● ACTION ITEM: Copy out every record below with complete accuracy.

● RECORD EXCERPTS:
↓
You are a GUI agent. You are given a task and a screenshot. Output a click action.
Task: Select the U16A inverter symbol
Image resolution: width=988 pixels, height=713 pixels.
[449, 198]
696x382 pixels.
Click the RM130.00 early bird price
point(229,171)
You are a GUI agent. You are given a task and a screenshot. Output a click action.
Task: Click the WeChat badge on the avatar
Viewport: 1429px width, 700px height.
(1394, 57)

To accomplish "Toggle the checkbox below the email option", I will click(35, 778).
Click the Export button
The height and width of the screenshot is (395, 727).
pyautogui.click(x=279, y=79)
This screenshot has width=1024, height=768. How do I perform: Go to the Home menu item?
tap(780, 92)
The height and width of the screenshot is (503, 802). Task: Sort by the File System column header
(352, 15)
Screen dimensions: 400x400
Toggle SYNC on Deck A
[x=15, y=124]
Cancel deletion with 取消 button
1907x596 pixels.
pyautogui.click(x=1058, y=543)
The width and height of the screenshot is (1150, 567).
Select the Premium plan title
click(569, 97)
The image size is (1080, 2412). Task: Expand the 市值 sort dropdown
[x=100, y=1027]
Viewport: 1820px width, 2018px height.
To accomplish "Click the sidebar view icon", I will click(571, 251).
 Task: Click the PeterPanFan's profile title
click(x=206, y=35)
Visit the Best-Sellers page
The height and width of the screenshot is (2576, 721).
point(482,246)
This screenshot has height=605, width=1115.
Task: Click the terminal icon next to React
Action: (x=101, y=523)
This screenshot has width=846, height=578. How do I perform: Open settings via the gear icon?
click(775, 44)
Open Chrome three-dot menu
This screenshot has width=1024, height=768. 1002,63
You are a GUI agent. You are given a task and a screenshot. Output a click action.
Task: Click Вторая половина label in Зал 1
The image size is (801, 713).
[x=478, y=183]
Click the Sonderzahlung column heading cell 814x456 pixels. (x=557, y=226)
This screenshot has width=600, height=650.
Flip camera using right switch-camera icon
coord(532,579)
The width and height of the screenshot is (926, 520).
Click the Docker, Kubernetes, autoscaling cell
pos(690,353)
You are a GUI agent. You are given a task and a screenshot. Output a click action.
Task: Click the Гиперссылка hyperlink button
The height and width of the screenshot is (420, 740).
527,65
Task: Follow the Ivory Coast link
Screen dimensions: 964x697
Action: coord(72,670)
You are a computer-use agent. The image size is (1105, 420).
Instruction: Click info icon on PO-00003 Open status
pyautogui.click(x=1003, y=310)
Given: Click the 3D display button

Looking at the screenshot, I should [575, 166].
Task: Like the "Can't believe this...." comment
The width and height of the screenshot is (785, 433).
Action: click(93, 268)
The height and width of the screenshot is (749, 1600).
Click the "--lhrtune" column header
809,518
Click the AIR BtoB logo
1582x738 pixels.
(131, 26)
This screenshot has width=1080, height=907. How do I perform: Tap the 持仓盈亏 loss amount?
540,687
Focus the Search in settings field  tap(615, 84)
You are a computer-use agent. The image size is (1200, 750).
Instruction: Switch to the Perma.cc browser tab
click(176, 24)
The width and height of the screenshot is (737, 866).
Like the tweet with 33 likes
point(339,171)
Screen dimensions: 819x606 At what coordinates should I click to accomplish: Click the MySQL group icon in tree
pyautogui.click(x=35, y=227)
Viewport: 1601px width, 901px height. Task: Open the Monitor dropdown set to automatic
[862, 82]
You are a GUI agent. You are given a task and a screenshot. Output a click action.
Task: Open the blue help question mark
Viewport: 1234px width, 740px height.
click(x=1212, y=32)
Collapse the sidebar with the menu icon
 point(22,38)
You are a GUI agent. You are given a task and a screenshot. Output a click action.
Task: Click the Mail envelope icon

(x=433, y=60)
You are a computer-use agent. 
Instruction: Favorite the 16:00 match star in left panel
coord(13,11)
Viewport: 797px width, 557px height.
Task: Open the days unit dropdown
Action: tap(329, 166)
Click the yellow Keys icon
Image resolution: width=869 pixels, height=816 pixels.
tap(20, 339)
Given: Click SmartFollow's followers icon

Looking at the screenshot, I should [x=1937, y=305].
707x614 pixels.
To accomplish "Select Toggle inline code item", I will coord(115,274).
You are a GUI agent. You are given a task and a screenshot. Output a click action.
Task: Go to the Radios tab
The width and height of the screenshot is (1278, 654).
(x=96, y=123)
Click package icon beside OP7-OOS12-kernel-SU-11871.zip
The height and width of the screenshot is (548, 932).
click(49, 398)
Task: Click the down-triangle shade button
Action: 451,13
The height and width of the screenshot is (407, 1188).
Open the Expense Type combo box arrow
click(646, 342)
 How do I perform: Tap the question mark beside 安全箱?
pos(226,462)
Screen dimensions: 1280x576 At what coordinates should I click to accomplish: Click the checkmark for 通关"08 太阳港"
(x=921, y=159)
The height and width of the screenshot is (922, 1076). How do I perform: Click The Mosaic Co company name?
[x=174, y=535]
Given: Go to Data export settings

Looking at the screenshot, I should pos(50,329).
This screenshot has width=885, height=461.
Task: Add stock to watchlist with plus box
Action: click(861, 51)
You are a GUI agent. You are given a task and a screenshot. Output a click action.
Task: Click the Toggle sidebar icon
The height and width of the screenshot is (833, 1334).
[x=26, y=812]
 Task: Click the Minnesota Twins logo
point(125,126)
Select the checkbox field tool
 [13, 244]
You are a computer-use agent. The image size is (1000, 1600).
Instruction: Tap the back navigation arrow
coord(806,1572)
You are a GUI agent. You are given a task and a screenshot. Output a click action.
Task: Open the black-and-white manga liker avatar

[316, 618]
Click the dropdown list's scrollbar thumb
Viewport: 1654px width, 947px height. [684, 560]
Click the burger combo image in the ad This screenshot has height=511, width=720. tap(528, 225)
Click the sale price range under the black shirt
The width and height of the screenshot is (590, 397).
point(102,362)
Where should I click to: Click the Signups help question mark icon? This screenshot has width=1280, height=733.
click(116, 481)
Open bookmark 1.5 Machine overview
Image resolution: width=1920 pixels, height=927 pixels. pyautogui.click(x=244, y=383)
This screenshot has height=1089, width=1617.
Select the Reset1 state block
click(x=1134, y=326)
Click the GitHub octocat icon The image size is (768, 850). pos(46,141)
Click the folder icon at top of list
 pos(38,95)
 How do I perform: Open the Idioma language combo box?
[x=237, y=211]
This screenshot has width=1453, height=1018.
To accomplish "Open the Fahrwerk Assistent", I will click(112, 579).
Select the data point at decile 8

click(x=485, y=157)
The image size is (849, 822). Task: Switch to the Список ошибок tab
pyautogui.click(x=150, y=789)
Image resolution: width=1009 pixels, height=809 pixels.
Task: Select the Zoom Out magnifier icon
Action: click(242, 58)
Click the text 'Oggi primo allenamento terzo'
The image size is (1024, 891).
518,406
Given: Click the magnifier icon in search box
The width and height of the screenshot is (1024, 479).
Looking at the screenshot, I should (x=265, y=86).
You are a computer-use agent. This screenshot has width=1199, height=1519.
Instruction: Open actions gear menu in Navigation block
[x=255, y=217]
↑
● ANSWER TO THIS PROBLEM:
You are a GUI agent. You are given a task and a screenshot. Output a click action.
Task: Select the U16A inverter symbol
Image resolution: width=988 pixels, height=713 pixels.
[449, 198]
696x382 pixels.
Click the RM130.00 early bird price
point(229,171)
You are a GUI agent. You are given a task and a screenshot. Output a click action.
Task: Click the WeChat badge on the avatar
Viewport: 1429px width, 700px height.
(1394, 57)

To accomplish "Toggle the checkbox below the email option", I will click(35, 778).
Click the Export button
The height and width of the screenshot is (395, 727).
pyautogui.click(x=279, y=79)
This screenshot has width=1024, height=768. How do I perform: Go to the Home menu item?
tap(780, 92)
The height and width of the screenshot is (503, 802). Task: Sort by the File System column header
(352, 15)
Screen dimensions: 400x400
Toggle SYNC on Deck A
[x=15, y=124]
Cancel deletion with 取消 button
1907x596 pixels.
pyautogui.click(x=1058, y=543)
The width and height of the screenshot is (1150, 567).
Select the Premium plan title
click(569, 97)
The image size is (1080, 2412). Task: Expand the 市值 sort dropdown
[x=100, y=1027]
Viewport: 1820px width, 2018px height.
To accomplish "Click the sidebar view icon", I will click(571, 251).
 Task: Click the PeterPanFan's profile title
click(x=206, y=35)
Visit the Best-Sellers page
The height and width of the screenshot is (2576, 721).
point(482,246)
This screenshot has height=605, width=1115.
Task: Click the terminal icon next to React
Action: (x=101, y=523)
This screenshot has width=846, height=578. How do I perform: Open settings via the gear icon?
click(775, 44)
Open Chrome three-dot menu
This screenshot has width=1024, height=768. 1002,63
You are a GUI agent. You are given a task and a screenshot. Output a click action.
Task: Click Вторая половина label in Зал 1
The image size is (801, 713).
[x=478, y=183]
Click the Sonderzahlung column heading cell 814x456 pixels. (x=557, y=226)
This screenshot has width=600, height=650.
Flip camera using right switch-camera icon
coord(532,579)
The width and height of the screenshot is (926, 520).
Click the Docker, Kubernetes, autoscaling cell
pos(690,353)
You are a GUI agent. You are given a task and a screenshot. Output a click action.
Task: Click the Гиперссылка hyperlink button
The height and width of the screenshot is (420, 740).
527,65
Task: Follow the Ivory Coast link
Screen dimensions: 964x697
Action: coord(72,670)
You are a computer-use agent. The image size is (1105, 420).
Instruction: Click info icon on PO-00003 Open status
pyautogui.click(x=1003, y=310)
Given: Click the 3D display button

Looking at the screenshot, I should [575, 166].
Task: Like the "Can't believe this...." comment
The width and height of the screenshot is (785, 433).
Action: click(93, 268)
The height and width of the screenshot is (749, 1600).
Click the "--lhrtune" column header
809,518
Click the AIR BtoB logo
1582x738 pixels.
(131, 26)
This screenshot has width=1080, height=907. How do I perform: Tap the 持仓盈亏 loss amount?
540,687
Focus the Search in settings field  tap(615, 84)
You are a computer-use agent. The image size is (1200, 750).
Instruction: Switch to the Perma.cc browser tab
click(176, 24)
The width and height of the screenshot is (737, 866).
Like the tweet with 33 likes
point(339,171)
Screen dimensions: 819x606 At what coordinates should I click to accomplish: Click the MySQL group icon in tree
pyautogui.click(x=35, y=227)
Viewport: 1601px width, 901px height. Task: Open the Monitor dropdown set to automatic
[862, 82]
You are a GUI agent. You are given a task and a screenshot. Output a click action.
Task: Open the blue help question mark
Viewport: 1234px width, 740px height.
click(x=1212, y=32)
Collapse the sidebar with the menu icon
 point(22,38)
You are a GUI agent. You are given a task and a screenshot. Output a click action.
Task: Click the Mail envelope icon

(x=433, y=60)
You are a computer-use agent. 
Instruction: Favorite the 16:00 match star in left panel
coord(13,11)
Viewport: 797px width, 557px height.
Task: Open the days unit dropdown
Action: tap(329, 166)
Click the yellow Keys icon
Image resolution: width=869 pixels, height=816 pixels.
tap(20, 339)
Given: Click SmartFollow's followers icon

Looking at the screenshot, I should [x=1937, y=305].
707x614 pixels.
To accomplish "Select Toggle inline code item", I will coord(115,274).
You are a GUI agent. You are given a task and a screenshot. Output a click action.
Task: Go to the Radios tab
The width and height of the screenshot is (1278, 654).
(x=96, y=123)
Click package icon beside OP7-OOS12-kernel-SU-11871.zip
The height and width of the screenshot is (548, 932).
click(49, 398)
Task: Click the down-triangle shade button
Action: 451,13
The height and width of the screenshot is (407, 1188).
Open the Expense Type combo box arrow
click(646, 342)
 How do I perform: Tap the question mark beside 安全箱?
pos(226,462)
Screen dimensions: 1280x576 At what coordinates should I click to accomplish: Click the checkmark for 通关"08 太阳港"
(x=921, y=159)
The height and width of the screenshot is (922, 1076). How do I perform: Click The Mosaic Co company name?
[x=174, y=535]
Given: Go to Data export settings

Looking at the screenshot, I should pos(50,329).
This screenshot has width=885, height=461.
Task: Add stock to watchlist with plus box
Action: click(861, 51)
You are a GUI agent. You are given a task and a screenshot. Output a click action.
Task: Click the Toggle sidebar icon
The height and width of the screenshot is (833, 1334).
[x=26, y=812]
 Task: Click the Minnesota Twins logo
point(125,126)
Select the checkbox field tool
 [13, 244]
You are a computer-use agent. The image size is (1000, 1600).
Instruction: Tap the back navigation arrow
coord(806,1572)
You are a GUI agent. You are given a task and a screenshot. Output a click action.
Task: Open the black-and-white manga liker avatar

[316, 618]
Click the dropdown list's scrollbar thumb
Viewport: 1654px width, 947px height. [684, 560]
Click the burger combo image in the ad This screenshot has height=511, width=720. tap(528, 225)
Click the sale price range under the black shirt
The width and height of the screenshot is (590, 397).
point(102,362)
Where should I click to: Click the Signups help question mark icon? This screenshot has width=1280, height=733.
click(116, 481)
Open bookmark 1.5 Machine overview
Image resolution: width=1920 pixels, height=927 pixels. pyautogui.click(x=244, y=383)
This screenshot has height=1089, width=1617.
Select the Reset1 state block
click(x=1134, y=326)
Click the GitHub octocat icon The image size is (768, 850). pos(46,141)
Click the folder icon at top of list
 pos(38,95)
 How do I perform: Open the Idioma language combo box?
[x=237, y=211]
This screenshot has width=1453, height=1018.
To accomplish "Open the Fahrwerk Assistent", I will click(112, 579).
Select the data point at decile 8

click(x=485, y=157)
The image size is (849, 822). Task: Switch to the Список ошибок tab
pyautogui.click(x=150, y=789)
Image resolution: width=1009 pixels, height=809 pixels.
Task: Select the Zoom Out magnifier icon
Action: click(242, 58)
Click the text 'Oggi primo allenamento terzo'
The image size is (1024, 891).
518,406
Given: Click the magnifier icon in search box
The width and height of the screenshot is (1024, 479).
Looking at the screenshot, I should (x=265, y=86).
You are a computer-use agent. This screenshot has width=1199, height=1519.
Instruction: Open actions gear menu in Navigation block
[x=255, y=217]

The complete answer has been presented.